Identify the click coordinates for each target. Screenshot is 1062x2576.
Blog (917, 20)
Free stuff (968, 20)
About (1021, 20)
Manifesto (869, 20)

▬▬▬▬▬▬

## Your objective
Copy every entry exactly. Leave nothing out.

## Answer space
Identify the click coordinates for each target. Screenshot is 1062x2576.
Blog (917, 20)
Free stuff (968, 20)
About (1021, 20)
Manifesto (869, 20)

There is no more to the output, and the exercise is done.